By Gerald L. Maatman, Jr., Jennifer A. Riley, and Derek S. Franklin
Duane Morris Takeaways: On January 29, 2024, in Hossfeld v. Allstate Insurance Co., No. 1:20-CV-07091 (N.D. Ill. Jan. 29, 2024), Judge Joan B. Gottschall of the U.S. District Court for the Northern District of Illinois denied a renewed motion for class certification brought by plaintiffs accusing Allstate of violating telemarketing laws by allowing an outside party to solicit ‘do-not-call’ listees on its behalf. After denying the plaintiff’s initial motion of class certification a year earlier, Judge Gottschall denied the plaintiff’s second motion for class certification because the plaintiff failed to show a material change of circumstances in the time since the first certification motion that warranted a different ruling. The decision is required reading for corporate defendants seeking to quell efforts by plaintiffs to take a second shot at obtaining class certification after a failed earlier attempt.
Case Background
Plaintiff Robert Hossfeld filed a lawsuit against Allstate Insurance Co. alleging that Allstate violated the Telephone Consumer Protection Act (“TCPA”) by providing a telemarketer that Allstate contracted with a list of consumer leads identifying individuals such as Plaintiff who requested to be placed on Allstate’s internal ‘do-not-call’ list. Id. at 2.

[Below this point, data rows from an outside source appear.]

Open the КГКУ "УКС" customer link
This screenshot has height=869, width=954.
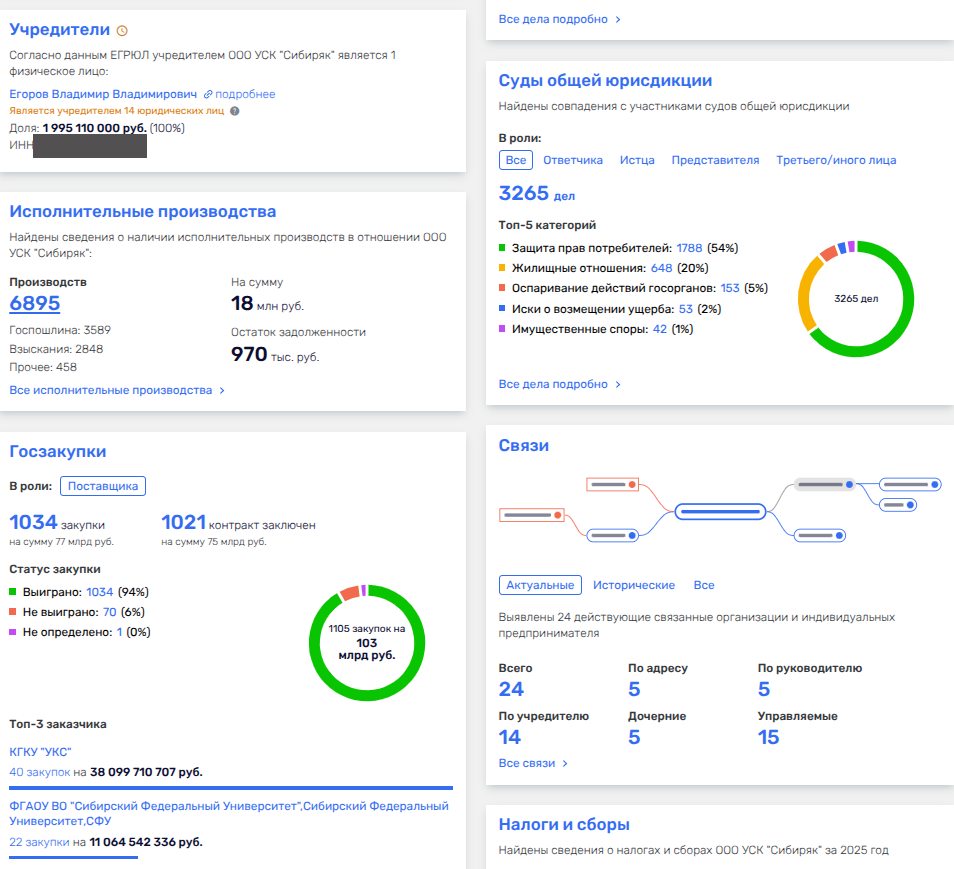pos(40,752)
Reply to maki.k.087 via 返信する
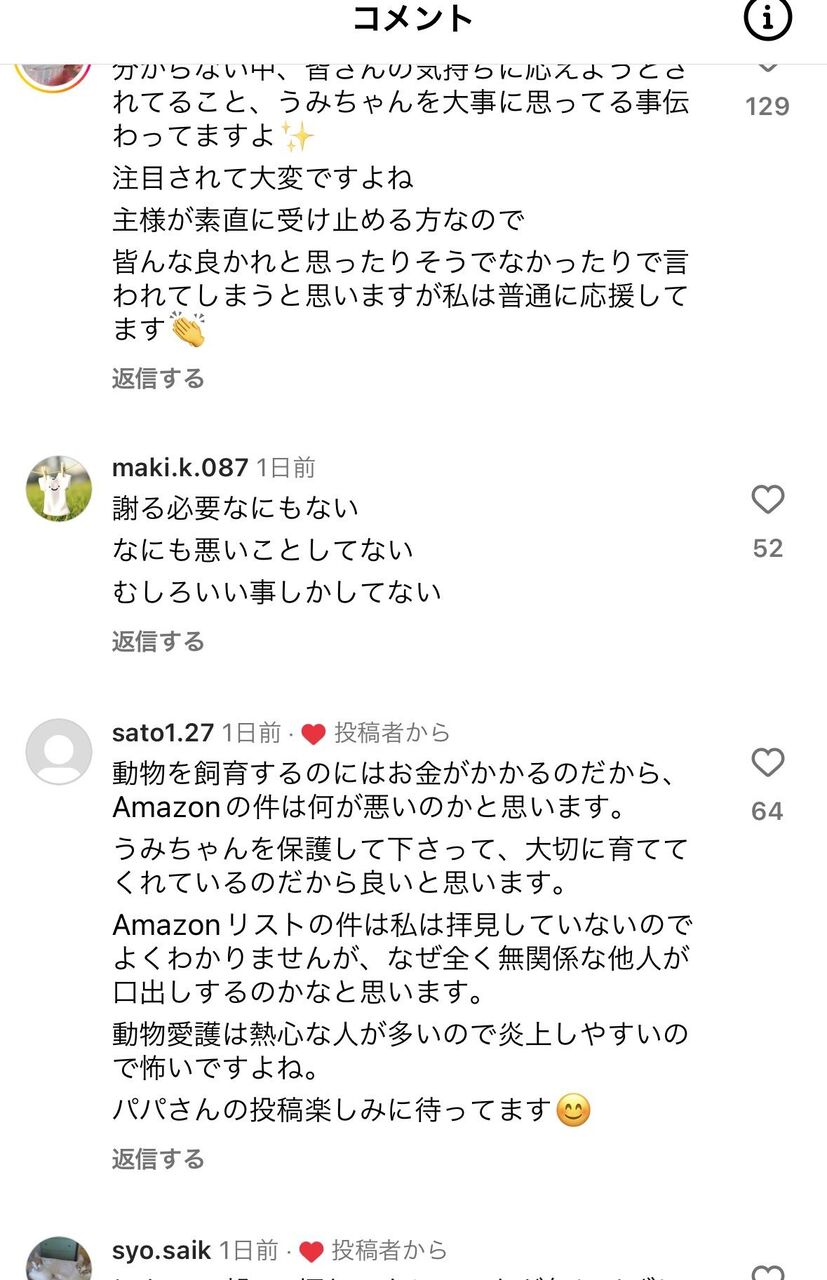 (158, 641)
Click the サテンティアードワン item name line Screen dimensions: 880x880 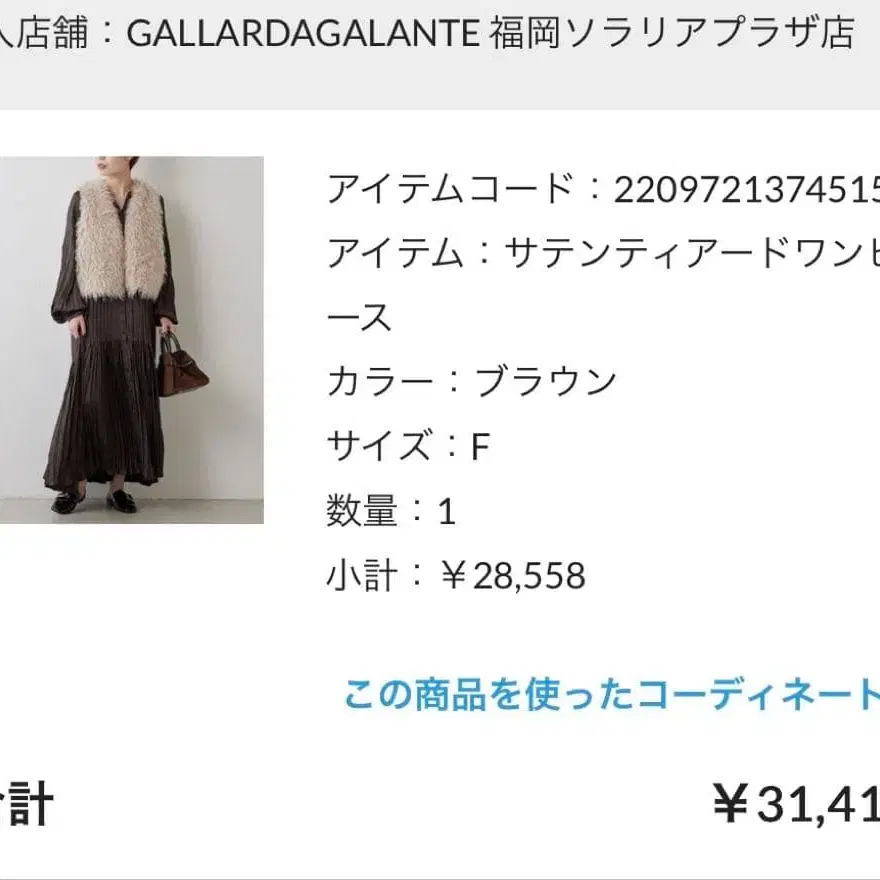tap(603, 253)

In May 2022, Plaintiff filed a motion for class certification pursuant to Rule 23 of the Federal Rules of Civil Procedure. In March 2023, the Court denied Plaintiff’s motion on the grounds that Plaintiff failed to show a large enough class to make joinder impractical. Id. at 2-3. In the order denying the motion, the Court did not include language stating that its denial of Plaintiff’s certification bid was “with prejudice.” Id. at 8.
Given the absence of that language, Plaintiff filed a renewed motion for class certification in May 2023 asking the Court to reconsider its earlier class certification ruling. Plaintiff asserted that he “reviewed the infirmities relied upon by the Court in its original opinion denying his first motion for class certification, and modified the class definitions and arguments to address them.” Id. at 5. Allstate moved to strike Plaintiff’s second motion for class certification, arguing that Plaintiff should not be given a “second bite at the apple.” Id. at 1.
The Court’s Rejection Of Second Motion For Class Certification
On January 29, 2024, the Court issued a 9-page decision granting Allstate’s motion to strike Plaintiff’s second class certification motion. Id. The Court’s decision analyzed Plaintiff’s second class certification motion under two applicable standards, including: (1) principles governing a pre-judgment motion for reconsideration under Rules 54(b) and 59(c); and (2) the Rule 23(c)(1) standard for revising an order granting or denying class certification. Id. at 4. The Court rejected Plaintiff’s arguments under both standards.
First, the Court determined that Plaintiff did not satisfy the reconsideration standards under Rules 54(b) and 59(e) because he failed to “present either newly discovered evidence or establish a manifest error of law or fact.” Id. at 5. The Court noted as part of this conclusion that, “although [Plaintiff] has submitted evidence not previously presented to the court, he [did] not contend that this evidence was unavailable to him when he filed his first class certification motion or that the court made a manifest error of fact or law when it denied his first class certification motion. Id. at 5-6.
Second, the Court found that Plaintiff’s did not make a necessary showing to reverse the Court’s earlier denial of class certification under Rule 23. Citing Seventh Circuit precedent in Chapman v. First Index, Inc., 796 F.3d 783, 785 (7th Cir. 2015), which affirmed the denial of a second class certification motion where there was no showing of “a material change of circumstances to justify revisiting the first class certification ruling,” the Court in Hossfeld rejected Plaintiff’s argument for the same reason. Id. at 7. As the Court explained, Plaintiff did not dispute that the newly-included arguments and supporting evidence in his second class certification motion were available at the time of his first motion. Id. at 9. Thus, the Court concluded that Plaintiff did not show “a material change in circumstances needed to obtain a second bite at the proverbial apple.” Id.
Based on rejecting Plaintiff’s arguments under both applicable legal standards, the Court granted Allstate’s motion to strike Plaintiff’s second motion for class certification. Id.
Implications For Companies
This opinion represents a helpful roadmap for employers to fend off attempts by plaintiffs to revive a failed class certification bid. The decision is a strong source of persuasive authority supporting that a plaintiff cannot successfully move a second time for class certification absent either “a manifest error of law or fact” in the court’s first class certification ruling, or newly-discovered evidence unavailable at the time of the first class certification bid representing a “material change in circumstances.” Id. at 5, 9. For these reasons as well, the ruling underscores the importance of not saving potentially supportive arguments and evidence during an initial class certification battle in case of a “second bite at the apple” that may not come.